The survey of thousands of individuals in 55 nations to investigate the factors underlying the growing usage of crypto-assets revealed that such nations also have severe capital restrictions, making it difficult to move money outside the country discreetly hence the number of crypto users increases even more.
Indeed, in those countries regarded as corrupt or having severe capital restrictions, cryptocurrency adoption is higher, bolstering the argument for stronger sector regulation, per the report.
“Residents of countries where the traditional financial sector is well developed may be less likely to feel the need for crypto.”
Bitcoin more stable than local currency
The International Monetary Fund questioned approximately 2,000 to 12,000 individuals in each country regarding their cryptocurrency usage, totaling over 110,000 persons in over 55 nations.
Numerous factors were uncovered by the authors of the paper that explain why Bitcoin may be more popular in one nation than another.
Considering high levels of inflation, a popular cryptocurrency such as Bitcoin may be more stable than a local currency in terms of value over the long run.
Since poorer nations tend to have more stringent capital controls processes that prohibit foreign funds from moving into and out of the country’s economy, cryptocurrency may be a useful tool for avoiding taxes and other government regulations.
“The pseudonymity of crypto-assets (whereby transactions require only digital identities) makes them a potential vehicle for illicit flows, including flows of proceeds from corruption.”
As a result of the findings, the authors argue, more severe international regulation of cryptocurrencies, notably know your customer (KYC) requirements that require crypto exchange clients to be identified, is needed rather than the more laissez-faire attitude that has characterized a section of the market.

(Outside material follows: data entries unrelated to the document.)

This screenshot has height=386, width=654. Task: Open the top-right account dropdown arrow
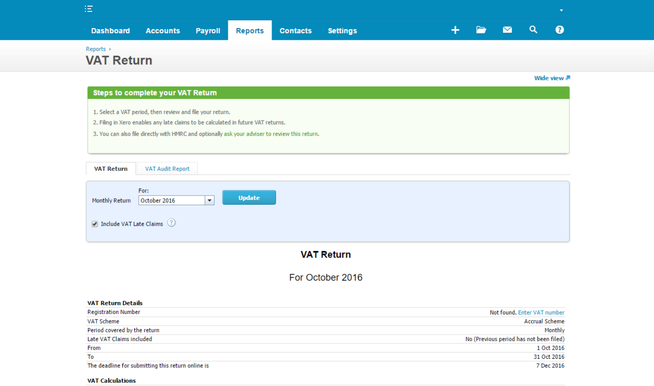(x=561, y=10)
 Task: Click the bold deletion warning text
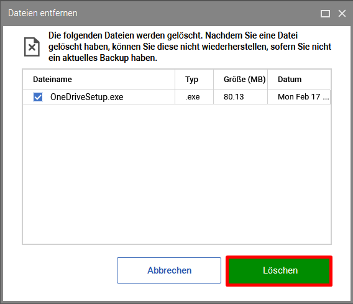[x=190, y=47]
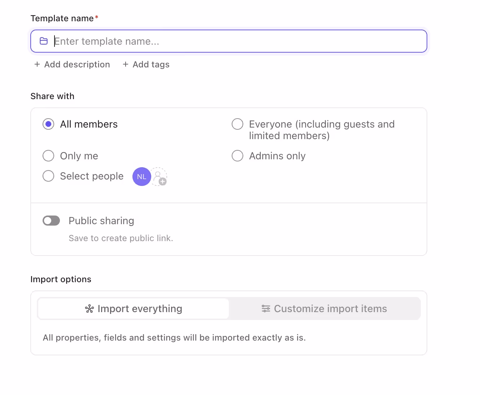Enable the Public sharing toggle

click(x=51, y=221)
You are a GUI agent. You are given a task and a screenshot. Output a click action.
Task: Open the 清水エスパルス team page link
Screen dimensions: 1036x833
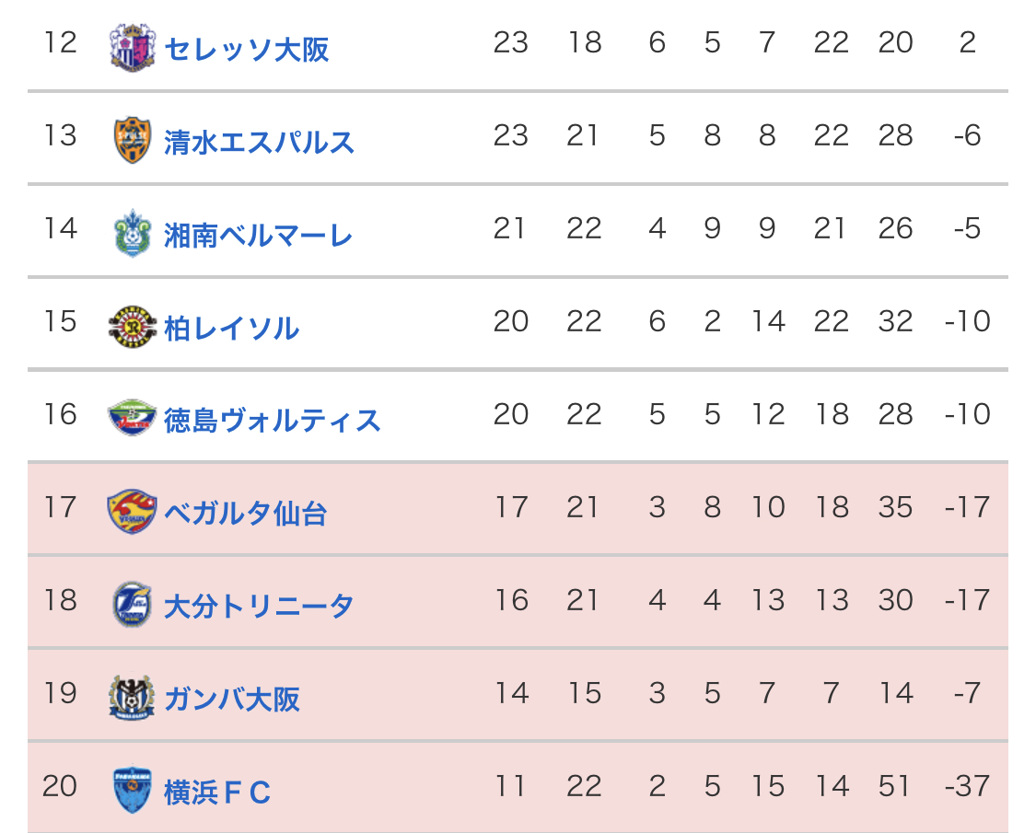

The analysis demonstrates why nations may seek to compel intermediaries, such as digital currency exchanges, to follow KYC processes – ID verification requirements aimed to combat fraud, money laundering, and terrorist funding. Some nations, such as the United States, have already implemented these kinds of restrictions.
Regulators and political officials have lately expressed concern that Russian oligarchs who backed President Vladimir Putin’s invasion of Ukraine may resort to cryptocurrencies as a means of financing their operations or circumventing sanctions.